The Chamber’s latest shower of money follows its already established pattern of hyper-partisanship. It has still not spent a single cent opposing a Republican candidate or supporting a Democratic candidate. Now some might be tempted to interject that it’s only logical that the Chamber would support Republican candidates since the Republican Party supposedly represents the best interests of business and the Democratic Party doesn’t. This of course would be wrong.
A recent summary of opinion polling reveals that business leaders actually support many Democratic policy proposals, including raising the minimum wage, paid sick leave, and predictive scheduling for employees. And contrary to what the Chamber would have you believe, replacing the Affordable Care Act (ACA) was not as high on business leaders’ list of priorities as was simply keeping healthcare costs low for families. So if business leaders themselves hold nuanced views about policy and indeed support many progressive policy proposals, why then does the Chamber only spend money to help Republican candidates get elected?
The Chamber’s one-sided, overly partisan election spending suggest that instead of representing all American businesses as it claims, the Chamber actually represents the narrow interests of a few industries. Its unwavering opposition to the ACA does not reflect a business consensus to this effect but rather reflects the priorities of the health insurance industry, which reportedly has given the Chamber more than $86 million to oppose the ACA. Similarly, its opposition to an increase in the minimum wage may reflect the opposition of the fast food and retail industries, both of which employ millions of low wage workers. And of course the Chamber’s opposition to legislative and regulatory efforts to fight climate change may be explained by the influence of the fossil fuel industry.
Lost in the Chamber’s flood of partisan political spending are the more nuanced views of the majority of business executives. Likewise, the Chamber’s hyper-partisan outlook also ignores the priorities of small business, green energy, sustainable business, and a whole host of other sectors.

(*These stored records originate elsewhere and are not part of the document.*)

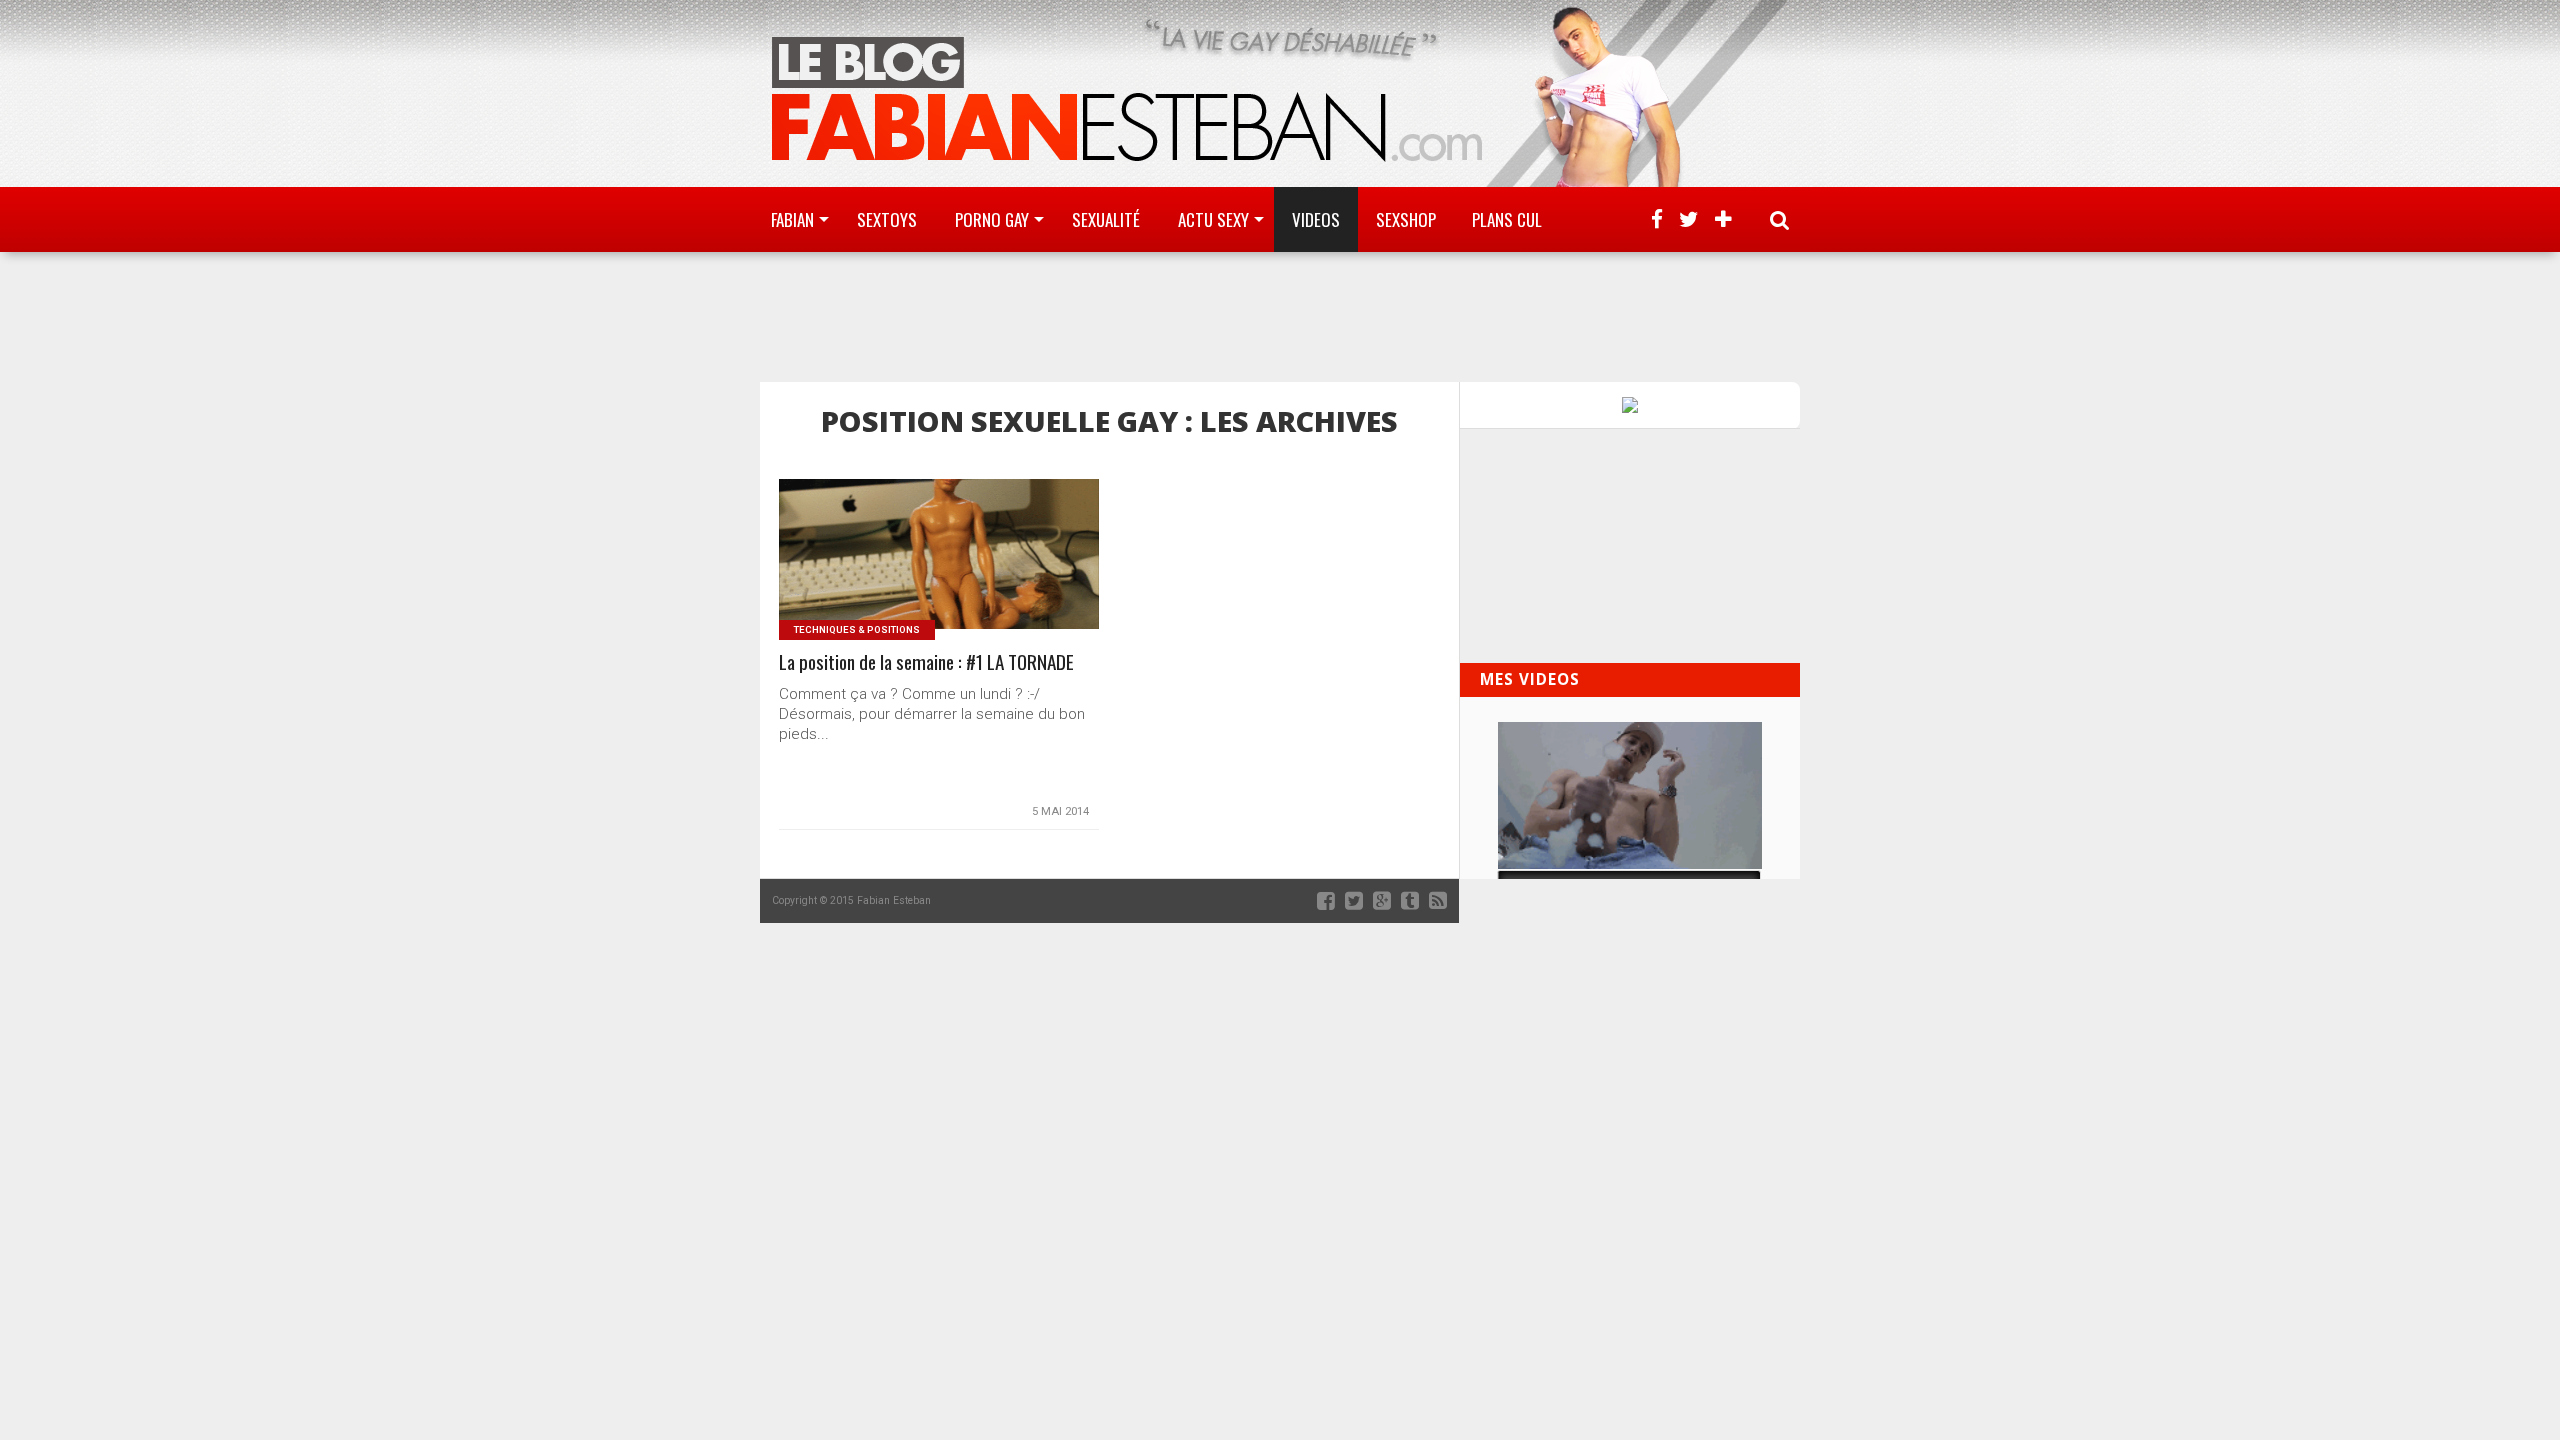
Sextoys (887, 219)
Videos (1316, 219)
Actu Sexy (1213, 219)
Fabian (792, 219)
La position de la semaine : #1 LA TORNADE (926, 662)
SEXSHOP (1406, 219)
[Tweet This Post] (939, 578)
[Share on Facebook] (897, 578)
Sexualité (1106, 219)
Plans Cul (1507, 219)
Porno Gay (992, 219)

One often hears that April showers bring May flowers, but unfortunately in this case, the Chamber’s torrent of election spending, should it succeed in getting its preferred candidates elected, will only bring about policies that not only hurt everyday Americans, but also run counter the policy priorities of a majority of business leaders. Unfortunately, the weather forecast for Capitol Hill is unlikely to change before the election; the Chamber will continue to make it rain, in the hope that it will be able to drown out the voices of average Americans, and even many of the business leaders it claims to represent.